Work instructions =>
Please reproduce the entries below word for word, from the line containing "Viewport: 1343px width, 1471px" up to and including the line containing "point(170,33)".

(Word and element location data)
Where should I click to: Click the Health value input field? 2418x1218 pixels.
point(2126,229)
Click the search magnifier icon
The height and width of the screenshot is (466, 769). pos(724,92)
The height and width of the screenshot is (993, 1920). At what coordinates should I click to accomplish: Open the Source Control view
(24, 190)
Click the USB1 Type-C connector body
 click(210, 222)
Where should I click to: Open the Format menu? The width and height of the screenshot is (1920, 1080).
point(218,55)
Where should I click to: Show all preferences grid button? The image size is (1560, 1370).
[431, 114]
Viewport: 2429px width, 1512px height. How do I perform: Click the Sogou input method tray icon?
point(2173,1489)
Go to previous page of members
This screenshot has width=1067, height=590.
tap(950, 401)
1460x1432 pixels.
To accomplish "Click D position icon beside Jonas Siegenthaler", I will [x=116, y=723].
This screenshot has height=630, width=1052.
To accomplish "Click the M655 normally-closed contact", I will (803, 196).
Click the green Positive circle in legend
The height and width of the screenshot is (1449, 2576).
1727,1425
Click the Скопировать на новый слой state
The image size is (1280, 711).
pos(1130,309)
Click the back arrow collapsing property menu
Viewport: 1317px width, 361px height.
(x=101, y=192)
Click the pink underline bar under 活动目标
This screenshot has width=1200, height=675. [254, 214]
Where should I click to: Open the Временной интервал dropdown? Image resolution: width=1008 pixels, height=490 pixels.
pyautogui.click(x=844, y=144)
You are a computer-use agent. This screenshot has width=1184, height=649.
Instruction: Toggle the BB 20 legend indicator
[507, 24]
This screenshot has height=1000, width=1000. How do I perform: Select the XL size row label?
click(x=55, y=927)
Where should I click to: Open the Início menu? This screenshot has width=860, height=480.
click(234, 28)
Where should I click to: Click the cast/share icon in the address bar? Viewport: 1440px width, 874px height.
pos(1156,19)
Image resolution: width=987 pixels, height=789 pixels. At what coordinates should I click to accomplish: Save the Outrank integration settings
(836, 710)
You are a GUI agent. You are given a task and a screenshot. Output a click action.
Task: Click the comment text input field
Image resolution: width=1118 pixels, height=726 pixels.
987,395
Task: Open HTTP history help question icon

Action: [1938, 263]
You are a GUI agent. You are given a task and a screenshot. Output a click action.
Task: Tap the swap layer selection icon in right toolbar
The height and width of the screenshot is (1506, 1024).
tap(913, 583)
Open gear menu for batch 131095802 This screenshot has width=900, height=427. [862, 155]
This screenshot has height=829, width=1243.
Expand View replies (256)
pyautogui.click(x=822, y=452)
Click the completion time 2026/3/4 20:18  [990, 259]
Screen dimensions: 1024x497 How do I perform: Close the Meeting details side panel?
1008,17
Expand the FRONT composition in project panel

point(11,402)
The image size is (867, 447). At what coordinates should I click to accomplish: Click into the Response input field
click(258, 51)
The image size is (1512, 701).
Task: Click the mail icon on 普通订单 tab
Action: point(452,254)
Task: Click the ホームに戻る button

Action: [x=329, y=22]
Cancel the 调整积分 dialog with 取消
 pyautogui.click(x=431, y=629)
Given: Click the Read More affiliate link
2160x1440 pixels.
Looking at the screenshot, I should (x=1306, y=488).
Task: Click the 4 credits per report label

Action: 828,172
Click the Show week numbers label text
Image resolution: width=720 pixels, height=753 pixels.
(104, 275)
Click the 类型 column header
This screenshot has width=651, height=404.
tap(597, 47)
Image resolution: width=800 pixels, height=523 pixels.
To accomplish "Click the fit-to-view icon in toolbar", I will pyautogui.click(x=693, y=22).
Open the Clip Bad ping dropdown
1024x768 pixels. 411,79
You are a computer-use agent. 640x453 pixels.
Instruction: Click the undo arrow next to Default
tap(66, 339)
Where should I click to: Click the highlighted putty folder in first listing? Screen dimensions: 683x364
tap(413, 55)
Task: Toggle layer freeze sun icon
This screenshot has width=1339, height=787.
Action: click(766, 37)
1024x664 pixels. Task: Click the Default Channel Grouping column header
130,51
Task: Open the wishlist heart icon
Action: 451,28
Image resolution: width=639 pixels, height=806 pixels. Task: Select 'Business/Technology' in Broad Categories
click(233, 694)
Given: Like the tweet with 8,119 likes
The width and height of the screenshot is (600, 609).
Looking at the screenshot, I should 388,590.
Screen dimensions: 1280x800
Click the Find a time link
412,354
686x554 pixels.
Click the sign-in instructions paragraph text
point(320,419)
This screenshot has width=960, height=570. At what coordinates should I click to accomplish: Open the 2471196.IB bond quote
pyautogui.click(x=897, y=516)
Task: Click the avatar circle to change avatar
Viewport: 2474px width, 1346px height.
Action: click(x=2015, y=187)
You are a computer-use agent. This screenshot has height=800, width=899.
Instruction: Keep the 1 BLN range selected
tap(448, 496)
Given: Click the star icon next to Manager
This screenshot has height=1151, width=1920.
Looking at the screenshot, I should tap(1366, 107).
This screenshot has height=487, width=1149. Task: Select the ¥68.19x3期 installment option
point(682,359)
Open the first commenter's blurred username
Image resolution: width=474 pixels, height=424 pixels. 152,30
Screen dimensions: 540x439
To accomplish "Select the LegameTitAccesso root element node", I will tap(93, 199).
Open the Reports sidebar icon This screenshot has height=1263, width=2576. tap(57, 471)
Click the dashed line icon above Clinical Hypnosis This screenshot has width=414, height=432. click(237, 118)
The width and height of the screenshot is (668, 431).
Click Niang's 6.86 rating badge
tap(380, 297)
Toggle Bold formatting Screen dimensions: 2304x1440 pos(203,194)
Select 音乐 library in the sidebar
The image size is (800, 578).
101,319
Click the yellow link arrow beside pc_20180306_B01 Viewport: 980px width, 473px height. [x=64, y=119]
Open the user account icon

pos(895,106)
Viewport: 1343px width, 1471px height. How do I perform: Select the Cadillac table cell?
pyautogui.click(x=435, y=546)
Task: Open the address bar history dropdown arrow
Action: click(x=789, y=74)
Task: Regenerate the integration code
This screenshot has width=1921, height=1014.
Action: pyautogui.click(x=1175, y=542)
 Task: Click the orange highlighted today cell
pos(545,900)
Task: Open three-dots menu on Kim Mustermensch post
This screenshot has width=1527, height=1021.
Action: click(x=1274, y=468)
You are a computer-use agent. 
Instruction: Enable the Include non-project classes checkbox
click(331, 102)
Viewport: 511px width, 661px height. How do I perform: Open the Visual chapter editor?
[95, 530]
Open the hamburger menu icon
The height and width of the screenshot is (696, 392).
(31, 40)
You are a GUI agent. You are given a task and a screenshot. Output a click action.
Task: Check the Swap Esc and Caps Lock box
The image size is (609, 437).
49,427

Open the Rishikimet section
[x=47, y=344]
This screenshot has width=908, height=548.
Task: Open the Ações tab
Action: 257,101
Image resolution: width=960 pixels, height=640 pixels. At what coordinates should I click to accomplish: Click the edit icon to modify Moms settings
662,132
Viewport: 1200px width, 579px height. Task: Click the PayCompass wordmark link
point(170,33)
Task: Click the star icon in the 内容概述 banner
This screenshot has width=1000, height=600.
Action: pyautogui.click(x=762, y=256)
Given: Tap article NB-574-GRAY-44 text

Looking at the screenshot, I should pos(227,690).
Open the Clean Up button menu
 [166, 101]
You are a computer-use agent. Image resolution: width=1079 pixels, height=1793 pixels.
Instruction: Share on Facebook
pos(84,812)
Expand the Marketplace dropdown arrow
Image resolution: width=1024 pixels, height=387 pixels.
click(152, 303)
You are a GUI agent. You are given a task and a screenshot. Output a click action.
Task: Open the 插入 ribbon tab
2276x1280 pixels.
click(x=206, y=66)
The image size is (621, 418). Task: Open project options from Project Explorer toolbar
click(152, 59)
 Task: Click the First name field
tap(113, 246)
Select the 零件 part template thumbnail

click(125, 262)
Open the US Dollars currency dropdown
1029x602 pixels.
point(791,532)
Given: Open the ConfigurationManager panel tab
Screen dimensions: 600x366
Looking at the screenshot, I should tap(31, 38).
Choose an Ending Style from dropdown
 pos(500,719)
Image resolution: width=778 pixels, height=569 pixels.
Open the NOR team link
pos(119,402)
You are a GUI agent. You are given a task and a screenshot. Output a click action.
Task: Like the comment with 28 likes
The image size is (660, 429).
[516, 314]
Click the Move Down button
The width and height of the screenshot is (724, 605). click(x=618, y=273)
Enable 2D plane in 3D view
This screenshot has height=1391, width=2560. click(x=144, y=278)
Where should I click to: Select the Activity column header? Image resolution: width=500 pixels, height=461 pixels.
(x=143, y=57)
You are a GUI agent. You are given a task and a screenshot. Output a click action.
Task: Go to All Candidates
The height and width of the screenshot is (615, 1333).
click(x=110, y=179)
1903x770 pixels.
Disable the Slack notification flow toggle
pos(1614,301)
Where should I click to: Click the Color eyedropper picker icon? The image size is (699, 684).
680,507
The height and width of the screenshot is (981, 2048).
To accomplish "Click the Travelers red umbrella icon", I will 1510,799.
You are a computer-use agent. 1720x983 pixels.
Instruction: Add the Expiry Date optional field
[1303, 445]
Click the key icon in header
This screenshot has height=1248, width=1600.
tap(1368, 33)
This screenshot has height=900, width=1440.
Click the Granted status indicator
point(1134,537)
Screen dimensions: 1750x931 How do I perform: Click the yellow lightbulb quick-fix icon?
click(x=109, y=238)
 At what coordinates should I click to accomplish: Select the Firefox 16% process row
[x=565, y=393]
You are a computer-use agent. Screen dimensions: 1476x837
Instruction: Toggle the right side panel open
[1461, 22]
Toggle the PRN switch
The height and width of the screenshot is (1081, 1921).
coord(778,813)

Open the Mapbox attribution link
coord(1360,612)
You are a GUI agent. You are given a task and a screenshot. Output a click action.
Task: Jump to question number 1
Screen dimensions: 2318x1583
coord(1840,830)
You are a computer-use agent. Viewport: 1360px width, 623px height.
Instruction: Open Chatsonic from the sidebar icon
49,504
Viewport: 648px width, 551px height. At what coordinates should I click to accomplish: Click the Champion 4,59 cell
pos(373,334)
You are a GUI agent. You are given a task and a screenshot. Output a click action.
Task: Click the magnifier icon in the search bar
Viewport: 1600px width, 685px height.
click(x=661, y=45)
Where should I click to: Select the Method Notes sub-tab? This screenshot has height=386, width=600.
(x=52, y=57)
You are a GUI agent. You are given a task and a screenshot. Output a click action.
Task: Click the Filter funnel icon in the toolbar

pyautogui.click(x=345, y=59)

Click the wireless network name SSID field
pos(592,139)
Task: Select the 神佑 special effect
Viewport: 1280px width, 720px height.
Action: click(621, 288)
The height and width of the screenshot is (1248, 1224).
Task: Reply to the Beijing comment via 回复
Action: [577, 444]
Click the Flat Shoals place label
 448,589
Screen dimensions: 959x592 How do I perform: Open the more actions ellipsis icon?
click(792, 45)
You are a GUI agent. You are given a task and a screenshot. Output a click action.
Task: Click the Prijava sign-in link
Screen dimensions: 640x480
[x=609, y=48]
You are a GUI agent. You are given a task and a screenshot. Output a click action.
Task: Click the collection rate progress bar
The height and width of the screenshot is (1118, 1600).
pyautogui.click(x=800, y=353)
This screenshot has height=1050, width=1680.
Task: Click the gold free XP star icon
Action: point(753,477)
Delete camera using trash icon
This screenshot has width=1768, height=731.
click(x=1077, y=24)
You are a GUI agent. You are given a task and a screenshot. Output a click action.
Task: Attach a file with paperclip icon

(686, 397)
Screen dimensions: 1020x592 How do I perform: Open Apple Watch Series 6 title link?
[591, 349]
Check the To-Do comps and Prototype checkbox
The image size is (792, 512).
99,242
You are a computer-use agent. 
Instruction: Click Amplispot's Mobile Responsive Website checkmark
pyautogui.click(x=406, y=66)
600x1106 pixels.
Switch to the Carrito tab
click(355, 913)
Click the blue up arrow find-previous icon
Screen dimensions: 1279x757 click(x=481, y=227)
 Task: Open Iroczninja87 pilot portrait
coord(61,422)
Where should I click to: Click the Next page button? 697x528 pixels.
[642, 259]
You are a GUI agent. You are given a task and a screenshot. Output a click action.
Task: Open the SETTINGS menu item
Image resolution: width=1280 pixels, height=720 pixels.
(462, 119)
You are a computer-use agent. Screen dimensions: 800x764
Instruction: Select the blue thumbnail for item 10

Reply to the task =>
Viewport: 1343px width, 1471px height. How do I perform: Select the Cadillac table cell?
pyautogui.click(x=435, y=546)
Task: Open the address bar history dropdown arrow
Action: click(x=789, y=74)
Task: Regenerate the integration code
This screenshot has width=1921, height=1014.
Action: pyautogui.click(x=1175, y=542)
 Task: Click the orange highlighted today cell
pos(545,900)
Task: Open three-dots menu on Kim Mustermensch post
This screenshot has width=1527, height=1021.
Action: click(x=1274, y=468)
You are a computer-use agent. 
Instruction: Enable the Include non-project classes checkbox
click(331, 102)
Viewport: 511px width, 661px height. How do I perform: Open the Visual chapter editor?
[95, 530]
Open the hamburger menu icon
The height and width of the screenshot is (696, 392).
(31, 40)
You are a GUI agent. You are given a task and a screenshot. Output a click action.
Task: Check the Swap Esc and Caps Lock box
The image size is (609, 437).
49,427

Open the Rishikimet section
[x=47, y=344]
This screenshot has width=908, height=548.
Task: Open the Ações tab
Action: 257,101
Image resolution: width=960 pixels, height=640 pixels. At what coordinates should I click to accomplish: Click the edit icon to modify Moms settings
662,132
Viewport: 1200px width, 579px height. Task: Click the PayCompass wordmark link
point(170,33)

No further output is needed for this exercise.